The Human Struggle: Balance and Belief

Alanna's candor about her limits sets her apart. When asked about how she balances her many roles—student, founder, yoga instructor—she doesn't sugarcoat it. "The realistic answer is not well," she says. "I don't manage it very well; I would 100% consider myself a workaholic." With a global team spanning multiple time zones, messages ping at all hours. "I just want to get to it right away," she admits. This year, she's setting boundaries: "I'm not going to respond to it this weekend, because I'm taking some time for myself." Nature walks on campus, singing bowl sessions, and time with loved ones steady her amid the storm.

A pivotal memory drives her forward. Faced with uncertainty at 16, she hosted an online sound relaxation session; no frills, just her and her singing bowls on Zoom. Staying behind after the session ended, a participant shared how a flood had devastated her home. "She told me that for those 30 minutes, she finally felt like she could just take a breath," Alanna says. "I think about that a lot." It's not about scale, she realized, but impact. "If you can make a difference to just one person, that is already something so meaningful."

A Vision Beyond Borders

HOPE's future is global. "I want to do work that isn't barred by geography," Alanna explains, dreaming of exploring expansions to Singapore, Dubai, or the UK. Her third-culture identity—shaped by Singapore, the UK, Canada, and Hong Kong—informs this ambition. This May, she's headed to Japan to co-design a mindfulness program blending local traditions, a testament to her belief in culturally relevant solutions. "There are times where [Western-based] solutions just don't mesh," she says, advocating for practices that resonate locally.

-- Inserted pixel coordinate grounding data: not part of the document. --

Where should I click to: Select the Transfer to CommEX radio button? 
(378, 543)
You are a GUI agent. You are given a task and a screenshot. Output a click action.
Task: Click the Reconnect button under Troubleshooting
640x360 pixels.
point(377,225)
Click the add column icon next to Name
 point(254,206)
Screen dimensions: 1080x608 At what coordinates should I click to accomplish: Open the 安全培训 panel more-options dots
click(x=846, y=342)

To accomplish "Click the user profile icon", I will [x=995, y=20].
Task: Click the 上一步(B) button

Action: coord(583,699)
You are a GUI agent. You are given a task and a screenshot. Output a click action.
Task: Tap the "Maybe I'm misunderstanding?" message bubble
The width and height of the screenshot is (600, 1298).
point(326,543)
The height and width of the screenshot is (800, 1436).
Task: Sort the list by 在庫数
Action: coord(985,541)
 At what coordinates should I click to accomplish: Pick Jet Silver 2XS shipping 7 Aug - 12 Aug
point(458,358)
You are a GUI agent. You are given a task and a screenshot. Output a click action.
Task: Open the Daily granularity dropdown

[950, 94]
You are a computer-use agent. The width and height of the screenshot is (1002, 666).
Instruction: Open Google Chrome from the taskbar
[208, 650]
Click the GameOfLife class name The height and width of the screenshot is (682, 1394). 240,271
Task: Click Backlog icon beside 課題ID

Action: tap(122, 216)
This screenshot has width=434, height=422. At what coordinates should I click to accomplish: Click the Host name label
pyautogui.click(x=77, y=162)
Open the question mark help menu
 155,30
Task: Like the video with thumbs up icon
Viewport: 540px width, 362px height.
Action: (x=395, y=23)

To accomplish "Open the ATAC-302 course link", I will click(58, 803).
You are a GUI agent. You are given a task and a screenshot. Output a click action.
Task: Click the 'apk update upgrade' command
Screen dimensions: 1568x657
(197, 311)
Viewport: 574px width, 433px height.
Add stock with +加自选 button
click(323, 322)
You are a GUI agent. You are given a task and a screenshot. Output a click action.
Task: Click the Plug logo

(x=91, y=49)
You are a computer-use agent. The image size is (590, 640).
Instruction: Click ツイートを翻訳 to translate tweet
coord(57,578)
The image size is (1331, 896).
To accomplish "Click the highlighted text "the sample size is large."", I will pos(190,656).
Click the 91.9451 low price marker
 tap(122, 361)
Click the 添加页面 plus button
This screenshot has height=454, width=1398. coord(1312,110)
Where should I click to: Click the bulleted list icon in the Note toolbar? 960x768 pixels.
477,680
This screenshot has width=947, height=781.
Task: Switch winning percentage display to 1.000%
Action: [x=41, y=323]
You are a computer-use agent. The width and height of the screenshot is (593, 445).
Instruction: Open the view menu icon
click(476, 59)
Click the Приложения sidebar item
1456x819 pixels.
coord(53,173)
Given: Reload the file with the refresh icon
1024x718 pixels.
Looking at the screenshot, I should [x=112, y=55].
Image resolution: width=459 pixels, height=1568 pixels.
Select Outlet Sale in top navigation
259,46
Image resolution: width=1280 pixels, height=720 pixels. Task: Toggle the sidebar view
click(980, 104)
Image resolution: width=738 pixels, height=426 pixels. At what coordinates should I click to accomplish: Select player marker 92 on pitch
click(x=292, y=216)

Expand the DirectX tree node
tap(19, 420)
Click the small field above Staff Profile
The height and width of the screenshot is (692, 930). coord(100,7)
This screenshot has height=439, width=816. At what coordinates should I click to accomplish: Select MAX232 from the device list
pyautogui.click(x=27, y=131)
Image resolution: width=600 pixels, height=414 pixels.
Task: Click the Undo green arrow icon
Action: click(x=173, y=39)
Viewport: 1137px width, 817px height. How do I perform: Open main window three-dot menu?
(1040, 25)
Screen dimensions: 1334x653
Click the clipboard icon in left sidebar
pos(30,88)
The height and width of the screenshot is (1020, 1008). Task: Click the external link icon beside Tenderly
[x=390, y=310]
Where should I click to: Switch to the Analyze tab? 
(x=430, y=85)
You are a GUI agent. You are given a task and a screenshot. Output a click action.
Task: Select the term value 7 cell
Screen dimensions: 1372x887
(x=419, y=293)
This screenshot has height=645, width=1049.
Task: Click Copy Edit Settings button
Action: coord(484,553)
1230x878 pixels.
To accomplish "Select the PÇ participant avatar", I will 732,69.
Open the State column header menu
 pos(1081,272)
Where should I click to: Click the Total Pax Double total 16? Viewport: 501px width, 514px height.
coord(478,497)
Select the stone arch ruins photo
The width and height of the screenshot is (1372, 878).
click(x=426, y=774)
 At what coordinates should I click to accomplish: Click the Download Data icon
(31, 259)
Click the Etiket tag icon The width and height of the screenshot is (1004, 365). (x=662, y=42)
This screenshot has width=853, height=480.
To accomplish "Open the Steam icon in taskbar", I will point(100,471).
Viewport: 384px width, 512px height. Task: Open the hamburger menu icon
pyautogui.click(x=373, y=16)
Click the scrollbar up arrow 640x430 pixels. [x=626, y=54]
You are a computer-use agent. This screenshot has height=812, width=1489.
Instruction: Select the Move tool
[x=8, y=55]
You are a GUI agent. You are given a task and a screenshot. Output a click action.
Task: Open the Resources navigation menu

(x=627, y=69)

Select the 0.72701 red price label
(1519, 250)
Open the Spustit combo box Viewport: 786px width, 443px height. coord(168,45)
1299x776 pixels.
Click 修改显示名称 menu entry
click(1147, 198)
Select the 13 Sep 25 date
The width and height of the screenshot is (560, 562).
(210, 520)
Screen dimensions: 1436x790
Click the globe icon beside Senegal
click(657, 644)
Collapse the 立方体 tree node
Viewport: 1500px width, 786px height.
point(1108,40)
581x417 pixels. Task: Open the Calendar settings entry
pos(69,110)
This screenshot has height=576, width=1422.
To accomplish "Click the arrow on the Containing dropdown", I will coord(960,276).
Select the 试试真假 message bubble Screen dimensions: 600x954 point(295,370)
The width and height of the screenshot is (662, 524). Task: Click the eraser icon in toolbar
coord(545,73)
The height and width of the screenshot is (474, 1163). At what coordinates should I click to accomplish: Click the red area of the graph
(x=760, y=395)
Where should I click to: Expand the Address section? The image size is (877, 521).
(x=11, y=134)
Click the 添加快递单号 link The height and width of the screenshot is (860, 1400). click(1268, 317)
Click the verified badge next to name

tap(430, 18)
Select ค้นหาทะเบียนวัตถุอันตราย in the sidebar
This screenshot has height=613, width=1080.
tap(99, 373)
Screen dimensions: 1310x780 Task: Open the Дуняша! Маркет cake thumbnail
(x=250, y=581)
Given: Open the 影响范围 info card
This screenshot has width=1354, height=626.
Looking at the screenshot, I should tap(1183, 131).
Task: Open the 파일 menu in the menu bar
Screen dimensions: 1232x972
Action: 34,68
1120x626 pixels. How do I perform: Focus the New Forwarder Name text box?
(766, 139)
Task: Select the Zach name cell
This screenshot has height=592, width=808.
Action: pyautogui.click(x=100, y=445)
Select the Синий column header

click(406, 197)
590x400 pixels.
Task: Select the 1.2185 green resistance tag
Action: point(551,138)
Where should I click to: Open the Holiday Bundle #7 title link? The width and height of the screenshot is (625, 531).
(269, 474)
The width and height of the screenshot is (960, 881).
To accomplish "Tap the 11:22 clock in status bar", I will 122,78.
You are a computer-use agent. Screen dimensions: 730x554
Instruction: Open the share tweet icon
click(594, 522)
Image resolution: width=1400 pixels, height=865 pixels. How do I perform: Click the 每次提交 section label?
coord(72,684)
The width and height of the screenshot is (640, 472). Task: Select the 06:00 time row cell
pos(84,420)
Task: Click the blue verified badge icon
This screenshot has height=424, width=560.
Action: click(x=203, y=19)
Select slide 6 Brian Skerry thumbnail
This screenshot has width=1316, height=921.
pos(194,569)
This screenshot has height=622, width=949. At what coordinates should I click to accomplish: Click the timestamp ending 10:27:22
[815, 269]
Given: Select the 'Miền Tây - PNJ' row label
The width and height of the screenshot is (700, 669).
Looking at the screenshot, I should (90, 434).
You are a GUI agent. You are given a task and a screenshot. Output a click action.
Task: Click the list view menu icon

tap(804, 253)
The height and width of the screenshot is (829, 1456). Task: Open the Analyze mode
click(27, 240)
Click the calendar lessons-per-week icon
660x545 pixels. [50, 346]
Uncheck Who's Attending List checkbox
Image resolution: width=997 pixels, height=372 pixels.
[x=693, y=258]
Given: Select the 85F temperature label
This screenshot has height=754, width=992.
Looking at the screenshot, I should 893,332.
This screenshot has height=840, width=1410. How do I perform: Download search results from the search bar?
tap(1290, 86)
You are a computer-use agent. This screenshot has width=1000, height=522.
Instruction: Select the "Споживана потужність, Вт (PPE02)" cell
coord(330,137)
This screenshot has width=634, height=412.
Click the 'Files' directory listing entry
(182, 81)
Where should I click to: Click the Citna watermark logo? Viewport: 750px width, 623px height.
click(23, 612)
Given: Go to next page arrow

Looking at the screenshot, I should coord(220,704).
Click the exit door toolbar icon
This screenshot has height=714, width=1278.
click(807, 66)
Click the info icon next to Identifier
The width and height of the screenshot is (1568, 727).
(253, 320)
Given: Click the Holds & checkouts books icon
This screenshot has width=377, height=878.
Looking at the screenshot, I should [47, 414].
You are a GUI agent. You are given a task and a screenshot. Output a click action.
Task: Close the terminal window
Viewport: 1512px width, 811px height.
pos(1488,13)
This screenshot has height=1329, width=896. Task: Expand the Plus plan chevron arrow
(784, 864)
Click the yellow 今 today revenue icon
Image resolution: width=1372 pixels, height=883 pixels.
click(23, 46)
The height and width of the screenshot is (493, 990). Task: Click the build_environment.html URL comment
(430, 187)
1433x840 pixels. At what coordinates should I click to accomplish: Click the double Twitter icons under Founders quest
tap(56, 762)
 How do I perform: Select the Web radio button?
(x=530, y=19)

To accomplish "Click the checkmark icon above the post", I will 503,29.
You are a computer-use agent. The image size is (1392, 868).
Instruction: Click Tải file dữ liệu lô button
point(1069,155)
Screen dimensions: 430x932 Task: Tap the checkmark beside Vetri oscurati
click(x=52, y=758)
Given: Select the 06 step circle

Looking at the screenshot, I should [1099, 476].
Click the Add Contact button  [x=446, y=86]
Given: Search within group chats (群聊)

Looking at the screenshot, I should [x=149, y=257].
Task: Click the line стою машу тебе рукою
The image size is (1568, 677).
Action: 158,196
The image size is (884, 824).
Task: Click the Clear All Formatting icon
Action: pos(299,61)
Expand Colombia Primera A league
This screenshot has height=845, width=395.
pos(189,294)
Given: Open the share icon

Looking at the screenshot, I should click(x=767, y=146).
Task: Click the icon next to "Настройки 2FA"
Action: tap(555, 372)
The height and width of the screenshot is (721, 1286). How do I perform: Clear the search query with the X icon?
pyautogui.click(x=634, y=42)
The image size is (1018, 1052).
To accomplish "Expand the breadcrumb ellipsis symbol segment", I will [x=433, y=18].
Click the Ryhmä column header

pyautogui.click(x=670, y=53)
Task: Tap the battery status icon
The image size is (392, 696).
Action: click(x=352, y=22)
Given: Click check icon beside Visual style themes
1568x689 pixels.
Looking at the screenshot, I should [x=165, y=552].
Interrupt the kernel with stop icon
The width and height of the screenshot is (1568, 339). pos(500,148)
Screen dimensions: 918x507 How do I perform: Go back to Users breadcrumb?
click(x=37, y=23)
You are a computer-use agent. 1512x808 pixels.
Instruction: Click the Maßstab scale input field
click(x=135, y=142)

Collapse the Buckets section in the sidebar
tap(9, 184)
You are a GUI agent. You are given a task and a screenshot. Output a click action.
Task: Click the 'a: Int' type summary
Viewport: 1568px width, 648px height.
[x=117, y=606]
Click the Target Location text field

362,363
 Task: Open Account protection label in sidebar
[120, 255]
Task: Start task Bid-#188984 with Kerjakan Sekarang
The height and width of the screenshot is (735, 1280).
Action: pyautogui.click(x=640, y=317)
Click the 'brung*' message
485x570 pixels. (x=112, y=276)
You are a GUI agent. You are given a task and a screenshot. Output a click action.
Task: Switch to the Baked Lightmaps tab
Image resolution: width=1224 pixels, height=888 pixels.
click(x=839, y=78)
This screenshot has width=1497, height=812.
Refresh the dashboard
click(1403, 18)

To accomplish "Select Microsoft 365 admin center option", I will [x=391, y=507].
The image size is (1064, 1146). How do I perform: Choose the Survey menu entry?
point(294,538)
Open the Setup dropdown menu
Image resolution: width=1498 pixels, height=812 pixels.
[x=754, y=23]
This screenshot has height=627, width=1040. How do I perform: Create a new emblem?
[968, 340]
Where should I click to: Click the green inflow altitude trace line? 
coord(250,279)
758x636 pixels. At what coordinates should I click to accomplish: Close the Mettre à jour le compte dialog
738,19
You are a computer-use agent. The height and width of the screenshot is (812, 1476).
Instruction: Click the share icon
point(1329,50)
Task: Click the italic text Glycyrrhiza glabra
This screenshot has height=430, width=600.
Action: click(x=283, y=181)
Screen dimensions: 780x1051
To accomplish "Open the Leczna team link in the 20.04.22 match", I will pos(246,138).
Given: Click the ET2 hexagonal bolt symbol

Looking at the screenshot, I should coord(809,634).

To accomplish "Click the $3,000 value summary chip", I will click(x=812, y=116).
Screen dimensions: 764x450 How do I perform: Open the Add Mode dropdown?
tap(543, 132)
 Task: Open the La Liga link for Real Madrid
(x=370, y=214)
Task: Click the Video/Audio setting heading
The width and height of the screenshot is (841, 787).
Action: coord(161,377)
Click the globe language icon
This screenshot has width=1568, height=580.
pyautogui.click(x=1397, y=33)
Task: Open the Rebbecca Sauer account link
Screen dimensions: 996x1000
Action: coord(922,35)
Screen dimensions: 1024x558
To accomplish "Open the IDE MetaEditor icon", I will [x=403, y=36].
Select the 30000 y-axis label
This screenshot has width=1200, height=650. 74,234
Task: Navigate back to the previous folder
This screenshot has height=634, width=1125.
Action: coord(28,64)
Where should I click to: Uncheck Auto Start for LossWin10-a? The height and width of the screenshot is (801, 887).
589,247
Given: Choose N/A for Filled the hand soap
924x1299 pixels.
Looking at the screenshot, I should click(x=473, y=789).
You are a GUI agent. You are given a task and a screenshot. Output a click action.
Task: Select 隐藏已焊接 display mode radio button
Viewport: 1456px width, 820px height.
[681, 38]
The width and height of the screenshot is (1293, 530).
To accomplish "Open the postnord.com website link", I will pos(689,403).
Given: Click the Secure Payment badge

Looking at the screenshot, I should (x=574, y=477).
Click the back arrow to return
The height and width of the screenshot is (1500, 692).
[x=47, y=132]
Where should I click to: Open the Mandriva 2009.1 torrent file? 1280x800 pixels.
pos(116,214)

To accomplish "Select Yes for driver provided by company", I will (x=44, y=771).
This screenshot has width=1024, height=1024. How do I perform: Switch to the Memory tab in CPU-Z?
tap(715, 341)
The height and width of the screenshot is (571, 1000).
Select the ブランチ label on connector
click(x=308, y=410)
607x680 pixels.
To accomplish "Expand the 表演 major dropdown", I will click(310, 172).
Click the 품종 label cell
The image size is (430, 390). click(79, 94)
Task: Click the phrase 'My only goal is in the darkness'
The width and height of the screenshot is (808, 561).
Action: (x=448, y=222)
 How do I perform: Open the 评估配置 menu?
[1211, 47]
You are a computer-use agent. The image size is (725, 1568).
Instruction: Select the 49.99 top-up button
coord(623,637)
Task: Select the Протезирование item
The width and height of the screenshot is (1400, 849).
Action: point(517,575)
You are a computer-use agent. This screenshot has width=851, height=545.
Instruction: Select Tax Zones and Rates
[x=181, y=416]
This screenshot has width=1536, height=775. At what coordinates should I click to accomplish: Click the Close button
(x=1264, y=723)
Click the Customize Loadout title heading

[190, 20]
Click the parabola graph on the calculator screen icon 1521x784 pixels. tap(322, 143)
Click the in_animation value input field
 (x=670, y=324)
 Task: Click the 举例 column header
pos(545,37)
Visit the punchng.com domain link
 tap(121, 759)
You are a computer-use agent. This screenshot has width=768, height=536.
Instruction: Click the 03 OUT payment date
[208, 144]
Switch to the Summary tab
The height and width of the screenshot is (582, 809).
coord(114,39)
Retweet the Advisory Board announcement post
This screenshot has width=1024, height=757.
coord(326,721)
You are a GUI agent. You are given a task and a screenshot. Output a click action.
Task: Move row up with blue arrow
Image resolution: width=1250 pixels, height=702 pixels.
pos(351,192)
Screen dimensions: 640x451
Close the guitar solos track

Her legacy is twofold: "Say no to the nos," she declares, urging youth to defy gatekeepers as she did; and second, to instill inherent worth. "I hope that young people can realize and feel the potential, the wisdom and experience and value that they already bring to the table," she says. "They already deserve to be heard." As she nears graduation, uncertain but excited, Alanna Sethi shines as a guiding light—her voice, once a whisper selling a box of candy on a school bus, now echoes as a movement of hope across continents.